世界初と言っても、そもそも当時、「大学」と名前の付く学校は当時世界で東京帝国大学だけ(多分)なので当たり前といえば当たり前である。
ここでいう大学とはユニバーシティのことだ。

東京大学(The University of Tokyo)に工学部がある。今では普通だが、ユニバーシティに工学部を入れたのは東京帝国大学が世界初と言われている。

私が某工学部の学生であった頃、授業でアメリカ留学の話が出た。
アメリカ留学ならまずハーバード(Harvard University)ではないのかと思うだろうが、ここには小規模な工学部のようなもの?しかないらしい。
行くならハーバード近くのマサチューセッツ工科大学(Massachusetts Institute of Technology)である。
または西海岸ならスタンフォード大学(Stanford University)も良い。
といった内容だったと思うが、なぜハーバード大学に工学部がないのか?インスティチュートがなぜ大学なのか?単科大学はカレッジではないのか?
色々調べたがよくわからなかった。
ある本にはアメリカの大学はそれぞれ特色があって、日本の東大のように一校になんでも詰め込むという発想ではない、と書かれていたが、そういう問題なのだろうか?と思っていた。


そもそもユニバーシティは中世に起こった。
(ラテン語ではウニベルシタスだが)
当時は工学という学問はない。
学問と言えば神学であった。
キリスト教聖職者を養成するのが目的であった。

この世を創造したのは神であるのなら神学が最も崇高な学問である。
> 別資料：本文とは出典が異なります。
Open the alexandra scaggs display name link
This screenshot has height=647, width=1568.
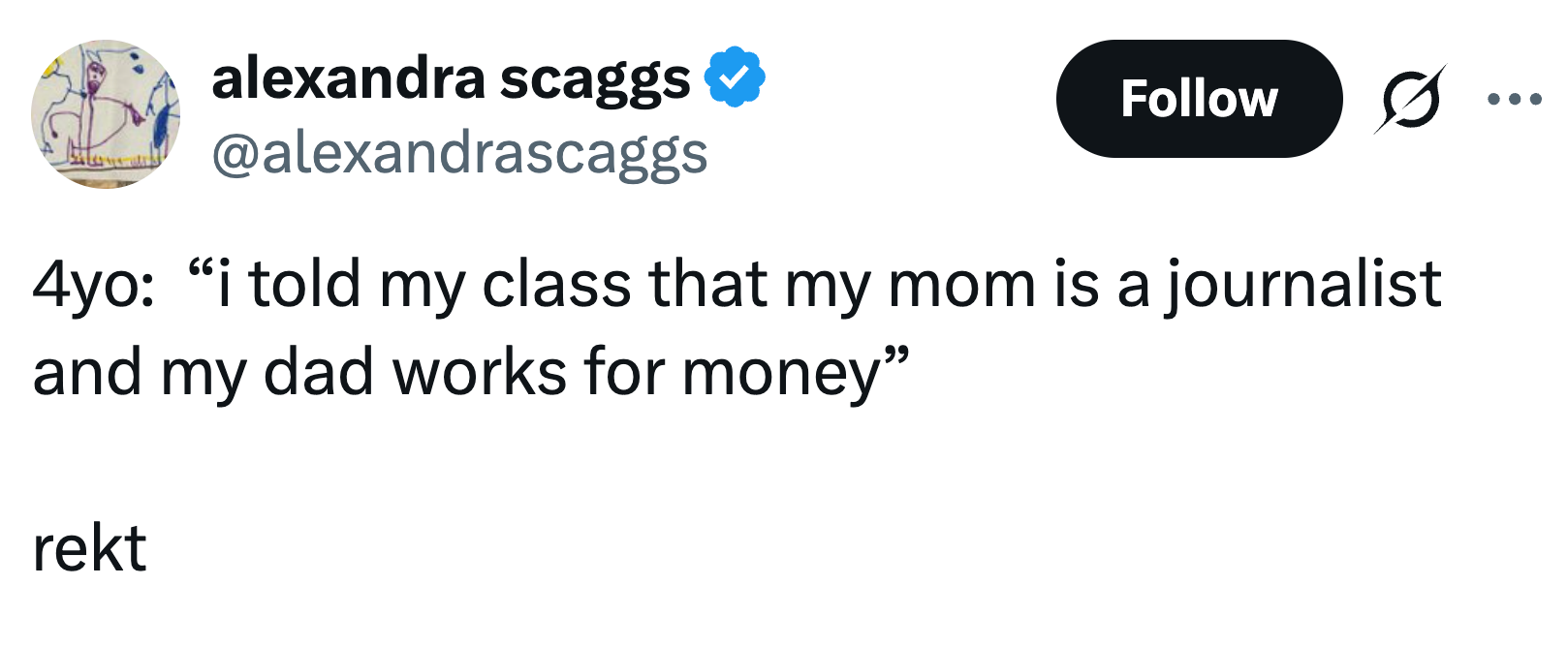click(451, 78)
そして法学と医学は神学に連なる学問であった。
確かに、物事の善悪を決めるのも、人を裁くのも神、生き死にを決めるのも、病人を癒すのも神である。
神学部、法学部、医学部を上級学部といった。

上級学部に進む前に学芸学部 (faculty of the arts)でリベラルアーツとも訳されている自由七科(算術、幾何、天文、楽理、文法、論理、修辞)を学んだ。
特に論理学が重要視されていた。

この時代の大学を後世の大学と区別して中世大学(Medieval University)などと呼ぶことがある。
オックスフォード、ケンブリッジ、パリ、ウイーンなどの大学は今でも有名である。

これら学部の教員資格として生まれたのが、博士 (Doctor)、修士 (Master)という学位であり、学位取得を受けてはじめて大学での教授活動が許された。当時のユニバーシティというのは結局これら学部の学位授与権を持っているということが重要であった。
当時、研究はアカデミアという別の組織で行われていた。

その後時代が進みルネサンス、産業革命を経て農学、商学、工学などが生まれたが、初めのうちはこれらは学問ではなく技能、技芸に類することであって、ユニバーシティではなく各種学校で教えられてきた。

19世紀になると自然科学研究、技術革新が進み、神学の学問的な地位も小さくなっていった。逆に学芸学部は哲学部という形に発展していき、上級学部と並ぶ学部になっていく。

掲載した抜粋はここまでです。